Violating the normality assumption may be the lesser of two evils

. 2021 May 7;53(6):2576–2590. doi: 10.3758/s13428-021-01587-5

Box 1 Examples of specialized techniques that may result in a high rate of false-positive findings due to unrecognized problems of pseudoreplication

(A) Many researchers, being concerned about fitting an “inappropriate” Gaussian model, hold the believe that binomial data always requires modelling a binomial error structure, and that count data mandates modeling a Poisson-like process. Yet, what they consider to be “more appropriate for the data at hand” may often fail to acknowledge the non-independence of events in count data (Forstmeier et al., 2017; Harrison, 2014, 2015; Ives, 2015). For instance, in a study of butterflies choosing between two species of host plants for egg laying, an individual butterfly may first sit down on species A and deposit a clutch of 50 eggs, followed by a second landing on species B where another 50 eggs are laid. If we characterize the host preference for species A of this individual by the total number of eggs deposited (p(A) = 0.5, N = 100) we obtain a highly anticonservative estimate of uncertainty (95% CI for p(A): 0.398–0.602), while if we base our preference estimate on the number of landings (p(A) = 0.5, N = 2) we obtain a much more appropriate confidence interval (95% CI for p(A): 0.013–0.987). Even some methodological “how-to” guides (e.g., Fordyce et al., 2011; Harrison et al., 2018; Ramsey & Schafer, 2013) forgot to clearly explain that it is absolutely essential to model the non-independence of events via random effects or overdispersion parameters (Harrison, 2014, 2015; Ives, 2015; Zuur et al., 2009). Unfortunately, non-Gaussian models with multiple random effects often fail to reach model convergence (e.g., Brooks et al., 2017), which often lets researchers settle for a model that ignores non-independence and yields estimates with inappropriately high confidence and statistical significance (Arnqvist, 2020; Barr et al., 2013; Forstmeier et al., 2017)

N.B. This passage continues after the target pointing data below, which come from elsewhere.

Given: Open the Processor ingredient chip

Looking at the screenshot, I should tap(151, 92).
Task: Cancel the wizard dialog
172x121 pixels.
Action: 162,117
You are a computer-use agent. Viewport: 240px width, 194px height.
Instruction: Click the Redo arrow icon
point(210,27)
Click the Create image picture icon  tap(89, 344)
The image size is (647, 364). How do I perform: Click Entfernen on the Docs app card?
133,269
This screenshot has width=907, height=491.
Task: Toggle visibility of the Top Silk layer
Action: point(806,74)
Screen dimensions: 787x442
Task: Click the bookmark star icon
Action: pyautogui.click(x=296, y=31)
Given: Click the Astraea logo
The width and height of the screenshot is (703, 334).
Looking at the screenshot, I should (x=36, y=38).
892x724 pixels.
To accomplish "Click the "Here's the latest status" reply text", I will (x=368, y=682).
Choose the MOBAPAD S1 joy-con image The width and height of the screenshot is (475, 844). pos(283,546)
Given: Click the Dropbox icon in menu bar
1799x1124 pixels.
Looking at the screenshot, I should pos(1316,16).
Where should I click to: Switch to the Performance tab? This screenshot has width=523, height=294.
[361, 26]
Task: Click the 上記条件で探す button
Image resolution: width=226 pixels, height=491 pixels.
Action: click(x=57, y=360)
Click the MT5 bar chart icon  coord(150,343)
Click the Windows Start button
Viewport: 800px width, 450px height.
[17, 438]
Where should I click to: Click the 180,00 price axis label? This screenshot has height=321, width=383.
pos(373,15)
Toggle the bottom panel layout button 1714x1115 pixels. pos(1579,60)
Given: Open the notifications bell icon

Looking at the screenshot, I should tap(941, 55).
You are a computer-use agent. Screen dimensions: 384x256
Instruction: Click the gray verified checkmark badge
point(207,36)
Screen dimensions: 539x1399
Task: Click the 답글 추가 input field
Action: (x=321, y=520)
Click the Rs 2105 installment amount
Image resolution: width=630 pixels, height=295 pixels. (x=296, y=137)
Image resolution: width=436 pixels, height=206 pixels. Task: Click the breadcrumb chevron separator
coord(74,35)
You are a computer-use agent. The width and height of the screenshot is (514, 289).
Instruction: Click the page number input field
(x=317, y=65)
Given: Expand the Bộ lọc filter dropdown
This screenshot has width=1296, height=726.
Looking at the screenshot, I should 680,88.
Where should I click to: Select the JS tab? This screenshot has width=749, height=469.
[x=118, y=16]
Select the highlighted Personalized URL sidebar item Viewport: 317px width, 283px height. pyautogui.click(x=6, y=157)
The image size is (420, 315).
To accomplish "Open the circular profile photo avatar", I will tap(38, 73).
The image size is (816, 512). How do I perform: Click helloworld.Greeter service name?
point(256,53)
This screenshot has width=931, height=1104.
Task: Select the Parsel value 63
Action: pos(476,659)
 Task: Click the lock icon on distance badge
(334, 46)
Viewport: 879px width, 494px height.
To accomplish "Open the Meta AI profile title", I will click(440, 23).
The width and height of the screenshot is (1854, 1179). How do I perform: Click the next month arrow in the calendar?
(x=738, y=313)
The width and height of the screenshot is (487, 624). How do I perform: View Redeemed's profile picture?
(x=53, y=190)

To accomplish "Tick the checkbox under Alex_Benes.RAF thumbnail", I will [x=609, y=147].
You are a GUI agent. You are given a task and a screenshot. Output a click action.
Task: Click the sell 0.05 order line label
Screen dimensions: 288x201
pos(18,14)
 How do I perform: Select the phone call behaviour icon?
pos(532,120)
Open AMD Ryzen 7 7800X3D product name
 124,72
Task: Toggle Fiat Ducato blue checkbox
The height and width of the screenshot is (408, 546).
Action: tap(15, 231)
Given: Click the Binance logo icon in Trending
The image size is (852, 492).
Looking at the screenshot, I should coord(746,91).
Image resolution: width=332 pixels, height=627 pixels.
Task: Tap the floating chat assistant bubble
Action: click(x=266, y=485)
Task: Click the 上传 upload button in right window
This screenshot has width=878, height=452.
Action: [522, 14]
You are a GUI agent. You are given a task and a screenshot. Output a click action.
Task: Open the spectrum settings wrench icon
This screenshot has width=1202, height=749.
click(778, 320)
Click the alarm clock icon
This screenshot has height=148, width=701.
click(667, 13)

(B) When observational data do not comply with any distributional assumption, randomization techniques like bootstrapping seem to offer an ideal solution for working out the rate at which a certain estimate arises by chance alone (Good, 2005). However, such resampling can also be risky in terms of producing false-positive findings if the data is structured (temporal autocorrelation, random effects; e.g., Ihle et al., 2019) and if this structure is not accounted for in the resampling regime (blockwise bootstrap; e.g., Önöz & Bayazit, 2012). Specifically, there is the risk that non-independence introduces a strong pattern in the observed data, but, in the simulated data, comparably strong patterns do not emerge because the confounding non-independencies were broken up (Ihle et al., 2019). We argue that pseudoreplication is a well-known problem that has been solved reasonably well within the framework of mixed models, and the consideration or neglect of essential random effects can be readily judged from tables that present the model output. In contrast, the issue of pseudoreplication is more easily overlooked in studies that implement randomization tests, where the credibility of findings hinges on details of the resampling procedure that are not understood by the majority of readers. One possible way of validating a randomization procedure, may be to repeat an experiment several times, and to combine all the obtained effect estimates with their SEs in a formal meta-analysis. If the meta-analysis indicates that there is substantial heterogeneity in effect sizes (I² > 0), then the SEs obtained from randomizations were apparently too small (anticonservative), hence not allowing to draw general conclusions that would also hold up in independent repetitions of the experiment. Unfortunately, such validations on real data are not so often carried out when a new randomization approach is being introduced, and this shortcoming may imply that numerous empirical studies publish significant findings (due to a high type I error rate) before the methodological glitch gets discovered.